## DESCRIPTION OF THE TASK
Rewrite the records below as a Markdown table with the columns Row and Text, where each line gets its own numbered row and blank lines are left out.

===== SUPPLIED ENTRIES =====

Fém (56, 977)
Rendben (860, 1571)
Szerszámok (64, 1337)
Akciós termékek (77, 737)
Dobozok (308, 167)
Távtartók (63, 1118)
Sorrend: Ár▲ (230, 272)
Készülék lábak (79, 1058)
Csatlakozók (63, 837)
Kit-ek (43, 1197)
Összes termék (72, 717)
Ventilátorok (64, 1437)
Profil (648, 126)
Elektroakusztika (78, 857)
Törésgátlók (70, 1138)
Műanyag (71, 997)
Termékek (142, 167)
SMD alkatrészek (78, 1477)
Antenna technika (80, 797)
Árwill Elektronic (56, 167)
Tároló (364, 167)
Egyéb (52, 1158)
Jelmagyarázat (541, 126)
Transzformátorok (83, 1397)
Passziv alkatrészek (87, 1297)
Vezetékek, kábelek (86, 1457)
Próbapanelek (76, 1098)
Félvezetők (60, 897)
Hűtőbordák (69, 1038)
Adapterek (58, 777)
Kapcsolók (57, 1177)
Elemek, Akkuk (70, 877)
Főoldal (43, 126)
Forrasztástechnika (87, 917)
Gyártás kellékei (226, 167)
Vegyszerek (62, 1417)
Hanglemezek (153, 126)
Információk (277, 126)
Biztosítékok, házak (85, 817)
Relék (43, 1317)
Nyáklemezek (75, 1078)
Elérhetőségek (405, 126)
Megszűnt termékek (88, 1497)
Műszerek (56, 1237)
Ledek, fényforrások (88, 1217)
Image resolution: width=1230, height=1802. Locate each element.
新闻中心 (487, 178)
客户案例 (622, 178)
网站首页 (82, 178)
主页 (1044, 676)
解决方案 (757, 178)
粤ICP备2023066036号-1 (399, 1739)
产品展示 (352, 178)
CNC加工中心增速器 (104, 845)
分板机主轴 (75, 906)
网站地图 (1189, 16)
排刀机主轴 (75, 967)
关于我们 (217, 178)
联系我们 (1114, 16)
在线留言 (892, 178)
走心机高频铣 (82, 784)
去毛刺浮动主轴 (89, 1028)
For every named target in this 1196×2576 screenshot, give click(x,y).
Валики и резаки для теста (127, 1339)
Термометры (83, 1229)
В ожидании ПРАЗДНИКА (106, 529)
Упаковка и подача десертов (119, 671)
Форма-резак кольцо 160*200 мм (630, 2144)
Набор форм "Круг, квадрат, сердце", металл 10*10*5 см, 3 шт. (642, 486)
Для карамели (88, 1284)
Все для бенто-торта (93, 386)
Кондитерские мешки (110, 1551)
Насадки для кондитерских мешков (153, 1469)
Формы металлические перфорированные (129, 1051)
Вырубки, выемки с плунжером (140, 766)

=====

## THE ANSWER
| Row | Text |
|---|---|
| 1 | Fém (56, 977) |
| 2 | Rendben (860, 1571) |
| 3 | Szerszámok (64, 1337) |
| 4 | Akciós termékek (77, 737) |
| 5 | Dobozok (308, 167) |
| 6 | Távtartók (63, 1118) |
| 7 | Sorrend: Ár▲ (230, 272) |
| 8 | Készülék lábak (79, 1058) |
| 9 | Csatlakozók (63, 837) |
| 10 | Kit-ek (43, 1197) |
| 11 | Összes termék (72, 717) |
| 12 | Ventilátorok (64, 1437) |
| 13 | Profil (648, 126) |
| 14 | Elektroakusztika (78, 857) |
| 15 | Törésgátlók (70, 1138) |
| 16 | Műanyag (71, 997) |
| 17 | Termékek (142, 167) |
| 18 | SMD alkatrészek (78, 1477) |
| 19 | Antenna technika (80, 797) |
| 20 | Árwill Elektronic (56, 167) |
| 21 | Tároló (364, 167) |
| 22 | Egyéb (52, 1158) |
| 23 | Jelmagyarázat (541, 126) |
| 24 | Transzformátorok (83, 1397) |
| 25 | Passziv alkatrészek (87, 1297) |
| 26 | Vezetékek, kábelek (86, 1457) |
| 27 | Próbapanelek (76, 1098) |
| 28 | Félvezetők (60, 897) |
| 29 | Hűtőbordák (69, 1038) |
| 30 | Adapterek (58, 777) |
| 31 | Kapcsolók (57, 1177) |
| 32 | Elemek, Akkuk (70, 877) |
| 33 | Főoldal (43, 126) |
| 34 | Forrasztástechnika (87, 917) |
| 35 | Gyártás kellékei (226, 167) |
| 36 | Vegyszerek (62, 1417) |
| 37 | Hanglemezek (153, 126) |
| 38 | Információk (277, 126) |
| 39 | Biztosítékok, házak (85, 817) |
| 40 | Relék (43, 1317) |
| 41 | Nyáklemezek (75, 1078) |
| 42 | Elérhetőségek (405, 126) |
| 43 | Megszűnt termékek (88, 1497) |
| 44 | Műszerek (56, 1237) |
| 45 | Ledek, fényforrások (88, 1217) |
| 46 | Image resolution: width=1230, height=1802. Locate each element. |
| 47 | 新闻中心 (487, 178) |
| 48 | 客户案例 (622, 178) |
| 49 | 网站首页 (82, 178) |
| 50 | 主页 (1044, 676) |
| 51 | 解决方案 (757, 178) |
| 52 | 粤ICP备2023066036号-1 (399, 1739) |
| 53 | 产品展示 (352, 178) |
| 54 | CNC加工中心增速器 (104, 845) |
| 55 | 分板机主轴 (75, 906) |
| 56 | 网站地图 (1189, 16) |
| 57 | 排刀机主轴 (75, 967) |
| 58 | 关于我们 (217, 178) |
| 59 | 联系我们 (1114, 16) |
| 60 | 在线留言 (892, 178) |
| 61 | 走心机高频铣 (82, 784) |
| 62 | 去毛刺浮动主轴 (89, 1028) |
| 63 | For every named target in this 1196×2576 screenshot, give click(x,y). |
| 64 | Валики и резаки для теста (127, 1339) |
| 65 | Термометры (83, 1229) |
| 66 | В ожидании ПРАЗДНИКА (106, 529) |
| 67 | Упаковка и подача десертов (119, 671) |
| 68 | Форма-резак кольцо 160*200 мм (630, 2144) |
| 69 | Набор форм "Круг, квадрат, сердце", металл 10*10*5 см, 3 шт. (642, 486) |
| 70 | Для карамели (88, 1284) |
| 71 | Все для бенто-торта (93, 386) |
| 72 | Кондитерские мешки (110, 1551) |
| 73 | Насадки для кондитерских мешков (153, 1469) |
| 74 | Формы металлические перфорированные (129, 1051) |
| 75 | Вырубки, выемки с плунжером (140, 766) |